Responderam à pesquisa 133 meninas e 140 meninos. As adolescentes que afirmaram já terem participado de situações de cyberbullying somam 64,7%, número superior ao dos meninos, que totalizam 51,4%. Mas nem todos são apenas vítimas. A psicóloga esclarece que existem três papéis nos episódios de bullying virtual. Os envolvidos podem ser vítimas, agressores ou vítimas-agressores. Do total de adolescentes analisados, 35% integram o terceiro grupo, 13% são vítimas e 10% são agressores. Para a terapeuta, este número traduz a dificuldade das pessoas em admitir que fizeram algo errado. Além disso, o grupo de vítimas e vítimas-agressores utilizam a estratégia de fuga. “Eles tentam não pensar na situação e fazem outras coisas, como dormir demais, comer excessivamente e utilizar drogas”, exemplifica. Caroline também identificou que as vítimas-agressores são mais velhas do que os não envolvidos. Eles têm uma média de 15 anos, enquanto os jovens que não participaram têm, em média, 14 anos.
Para reunir dados conclusivos, ela visitou três escolas públicas, duas em Porto Alegre e uma em Taquari, município localizado a 100 km da Capital. Como diz o título da tese, a pesquisadora utilizou as estratégias de coping e esquemas iniciais desadaptativos para estudar o cyberbullying. Coping é uma técnica utilizada pelo ser humano para lidar com situações difíceis. Esquemas iniciais desadaptativos são padrões de interpretação e de processamento de eventos e informações que revelam a imagem que as pessoas têm de si mesmas e dos outros. “É um padrão rígido, distorcido, generalizado e acaba causando sofrimento para o indivíduo”, diz a psicóloga.

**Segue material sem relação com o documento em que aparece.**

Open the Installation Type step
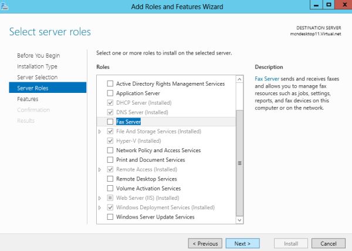This screenshot has width=352, height=251. click(x=37, y=66)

Dentro desse conceito de esquemas iniciais desadaptativos, Caroline trabalhou com definições do autor norte-americano Jeffrey Young. Ele divide os esquemas em cinco domínios principais: desconexão e rejeição (medo de ser abandonado e sentimento de inferioridade); autonomia prejudicada (sentimento de incapacidade de vencer os desafios do dia a dia); limites prejudicados (dificuldade com o cumprimento de regras); direcionamento ao outro (indivíduos que priorizam as necessidades do próximo em detrimento das próprias); hipervigilância e inibição (visão crítica sobre as coisas, necessidade de perfeição).
Os tratamentos ainda são incipientes, visto que é um tema recente. Mas, segundo a psicóloga, o que é feito nos casos de bullying tradicional pode ser utilizado no cyberbullying. “É importante que não exista apenas uma preocupação com o tratamento, mas com a prevenção. As escolas e os pais precisam mostrar aos adolescentes como identificar os casos para evitar que eles realizem atos agressivos via internet ou compactuem com agressões iniciadas por outra pessoa”.
Ela afirma que a melhor maneira de prevenir é estar atento. “Muitas vezes os pais não identificam pois não supervisionam. Por isso, é importante ter um vínculo pautado no diálogo. Se for uma relação punitiva, o adolescente não vai querer falar sobre o que está acontecendo com receio de retaliações, como a proibição do uso da internet”, esclarece Caroline.
Em sua dissertação de mestrado pela PUCRS, Caroline também buscou entender o que os jovens envolvidos pensam a respeito deles mesmos e como eles agem diante do cyberbullying. Ela acredita que os dados poderão colaborar na elaboração de tratamentos no futuro.